While practicing yoga in winter it is advisable to practice indoor yoga with proper warm up.
To have good heath, lots of energy and a calm mind, we should honor our body by working in rhythm with nature.
CHEST BREATHING
Sit in padamasna or sukh asana, hand on your knees in (Ghyan mudra). Inhale deeply, expanding your chest, hold your breath as long as you are comfortable then exhale slowly to relax the whole body. Repeat this for minimum 15 times.
SPINE EXERCISE
Stand with both legs apart and place both your hands on your hips, thumbs pointing forward. Bend backward from the waist while inhaling and then bend forward while exhaling. Repeat this for minimum 10 times. Precaution: People with lower back problem should not do this forward bending exercise.
SHIATSU THERAPY
Sit in meditation posture with spine up straight. Now with help of your right hand thumb, squeeze the flashy web between the left thumb and fore finger near the place where the Web V comes together at the hand, for 5 to 10 seconds. This will relive sore throat, common cold, flu, dizziness and headache.
SURYA MUDRA
Sit in meditation posture with your back and neck straight. Then join the tip of ring finger with the root of the thumb in both the hands and press with the thumbs. Keep the other finger straight. Then place hand on your knees with palm facing upward. Put a little pressure on your palm while rest of the hand should be in a relaxed position. Practice this for 10 to 15 minutes every day.
Benefits: This cures ailments like common cold, flu, and headache. It is also beneficial for obesity, and keeps one energetic.
LINGAM MUDRA
Close your hands so that the fingers get interlocked. Keep left thumb up straight, then touch index finger and thumb of right hand, so they are circling the left thumb. Do this mudra for 2 to 3 minutes. This mudra is helpful in curing respiratory ailments such as asthma, cough & cold, and congestion.
SURYA BHEDI PRAYAMAMA

Sit in a comfortable meditation posture with head and spine straight, eyes closed, and hand in Jayan mudra. Now close the nostril with ring finger and inhale slowly & deeply through the right nostril. Then close both the nostril after few seconds, exhale slowly through left nostril by keeping the right nostril closed with the finger. This is one round. Do minimum 5 rounds in a day.
Benefits: This pranayama creates heat in the body and counteracts imbalances of the wind elements. It makes mind more alert, and is good for low blood pressure. It stimulates and awakens the pranic energy by activating Pingala nadi.

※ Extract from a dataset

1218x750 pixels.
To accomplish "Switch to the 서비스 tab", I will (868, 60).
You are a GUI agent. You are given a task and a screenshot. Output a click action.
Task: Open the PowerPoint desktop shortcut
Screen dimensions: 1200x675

Precaution: People suffering from heart disease, High BP and epilepsy should not practice this pranayama.
TIPS TO STAY HEALTHY
- Drink plenty of water: if you suffer from Bronchitis or other respiratory illness, be sure to drink 10 to 12 glasses of water or other fluids daily. The fluid will thin the mucus in your inflamed upper bronchial passages.
- Blow up a balloon: For relief from a persistent breathing problem, try blowing up balloons. Because balloon blowing helps increase lung capacity.
- Sore throat: Take 1000 to 3000 mg of vitamin C daily to help fight the cold or other viral infection causing it. You may also wish to eat three raw cloves of garlic a day as garlic is a natural antibiotic and antiseptic.